Retour d'un mot sur CK

1 Novembre 2007 , Rédigé par Frédéric Delorca Publié dans #Billets divers de Delorca

J'avais dit il y a quelques jours que je reviendrais d'un mot sur le phénomène Kirchner. Il est très difficile de savoir s'il faut se réjouir de la victoire du kirchnérisme après l'atmosphère insurrectionnelle qui a prévalu en Argentine à la fin de l'année 2001.

J'observe toujours que les anarchistes (D. Graeber par exemple) se réjouissent de ce qui s'est passé à ce moment-là. Pour eux le slogan "que se vayan todos" qui fut celui du mouvement social au début des années 2000 démontre une capacité nouvelle à refuser toute forme de domination politique. Telle n'est pas l'analyse que font les communistes latino-américains (José Reinaldo Carvalho au Brésil par exemple) pour lesquels le slogan signifiait une sorte de démission de la gauche, qui ne pouvait que remettre en scelle les classes dominantes via l'aile gauche du péronisme.

A mon avis, sur le dossier argentin, ce sont les seconds qui ont raison. L'expérience "anti-politique" argentine, comme celle du Chiapas, a peut-être nourri des expériences locales intéressantes, mais je ne vois pas de preuve qu'elle ait fait durablement reculer le pouvoir étatique, ni qu'elle ait donné concrètement aux milieux populaires des chances d'émancipation. Le retour en force du péronisme "progressiste" était  sans doute inévitable devant un tel vide politique.
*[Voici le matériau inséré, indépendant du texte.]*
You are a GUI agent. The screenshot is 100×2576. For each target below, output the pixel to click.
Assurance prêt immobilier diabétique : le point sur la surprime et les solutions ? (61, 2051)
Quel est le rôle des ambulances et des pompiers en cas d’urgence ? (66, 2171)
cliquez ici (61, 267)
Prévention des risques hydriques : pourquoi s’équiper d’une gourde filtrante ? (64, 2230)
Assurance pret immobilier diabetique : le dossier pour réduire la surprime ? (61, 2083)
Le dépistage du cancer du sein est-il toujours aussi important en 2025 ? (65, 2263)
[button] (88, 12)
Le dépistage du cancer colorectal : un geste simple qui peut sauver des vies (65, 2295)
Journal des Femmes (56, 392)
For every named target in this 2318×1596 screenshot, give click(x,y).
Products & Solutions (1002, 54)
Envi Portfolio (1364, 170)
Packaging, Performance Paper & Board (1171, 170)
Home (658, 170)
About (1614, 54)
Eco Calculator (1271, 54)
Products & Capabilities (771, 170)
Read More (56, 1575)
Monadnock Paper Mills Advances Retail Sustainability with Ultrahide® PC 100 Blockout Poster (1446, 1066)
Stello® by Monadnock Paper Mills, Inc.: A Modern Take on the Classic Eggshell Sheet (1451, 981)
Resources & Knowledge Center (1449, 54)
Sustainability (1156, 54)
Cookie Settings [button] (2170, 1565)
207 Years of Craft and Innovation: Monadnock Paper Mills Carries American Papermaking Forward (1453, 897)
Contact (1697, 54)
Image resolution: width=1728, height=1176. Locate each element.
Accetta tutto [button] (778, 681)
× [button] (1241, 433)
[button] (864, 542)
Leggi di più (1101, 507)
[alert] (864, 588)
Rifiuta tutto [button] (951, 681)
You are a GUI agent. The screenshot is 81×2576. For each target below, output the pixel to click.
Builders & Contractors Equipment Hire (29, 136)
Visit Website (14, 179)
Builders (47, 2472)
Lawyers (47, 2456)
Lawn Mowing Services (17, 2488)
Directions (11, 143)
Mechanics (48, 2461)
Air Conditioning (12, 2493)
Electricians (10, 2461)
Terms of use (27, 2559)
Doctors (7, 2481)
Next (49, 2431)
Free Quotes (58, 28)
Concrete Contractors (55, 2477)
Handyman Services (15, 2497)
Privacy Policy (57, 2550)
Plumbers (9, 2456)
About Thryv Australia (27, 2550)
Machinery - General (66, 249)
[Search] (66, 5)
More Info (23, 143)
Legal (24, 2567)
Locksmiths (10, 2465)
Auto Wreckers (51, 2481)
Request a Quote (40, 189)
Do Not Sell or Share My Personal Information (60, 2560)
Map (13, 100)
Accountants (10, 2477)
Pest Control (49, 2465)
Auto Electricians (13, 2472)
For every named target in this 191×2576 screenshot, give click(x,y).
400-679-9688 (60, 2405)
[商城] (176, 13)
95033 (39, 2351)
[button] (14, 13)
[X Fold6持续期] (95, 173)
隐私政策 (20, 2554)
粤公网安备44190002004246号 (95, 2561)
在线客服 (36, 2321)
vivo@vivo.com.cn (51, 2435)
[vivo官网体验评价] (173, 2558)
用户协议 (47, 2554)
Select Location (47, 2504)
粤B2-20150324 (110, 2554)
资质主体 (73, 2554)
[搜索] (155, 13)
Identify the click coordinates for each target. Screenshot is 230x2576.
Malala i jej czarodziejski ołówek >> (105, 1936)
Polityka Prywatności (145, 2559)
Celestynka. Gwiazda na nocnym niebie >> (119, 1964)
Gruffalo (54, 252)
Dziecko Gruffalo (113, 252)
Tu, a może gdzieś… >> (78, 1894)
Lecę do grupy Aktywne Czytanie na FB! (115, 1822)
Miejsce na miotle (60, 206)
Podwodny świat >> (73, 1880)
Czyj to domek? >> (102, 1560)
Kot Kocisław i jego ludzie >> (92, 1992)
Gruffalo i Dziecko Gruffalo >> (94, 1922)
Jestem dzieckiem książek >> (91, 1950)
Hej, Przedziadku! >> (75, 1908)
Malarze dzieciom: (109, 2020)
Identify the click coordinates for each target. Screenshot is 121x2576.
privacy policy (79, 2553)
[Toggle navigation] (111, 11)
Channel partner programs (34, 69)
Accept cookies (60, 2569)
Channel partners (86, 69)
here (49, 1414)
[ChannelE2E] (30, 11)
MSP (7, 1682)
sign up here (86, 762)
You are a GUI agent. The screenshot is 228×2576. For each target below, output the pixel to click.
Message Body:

Je suis frappé en tout cas par la vacuité des commentaires dans les pays du Nord à propos de la victoire de Cristina K. Les "analyses" les plus visibles dans la presse furent celles des tenantes d'une féminisme "sociétal" de centre gauche, comme Hillary Clinton ou Ségolène Royal qui n'y voient qu'une victoire "des femmes" (désamorçant ainsi l'enjeu social de l'élection). D'autres n'y ont vu que la perpétuation du pouvoir de Nestor Kirchner via sa femme.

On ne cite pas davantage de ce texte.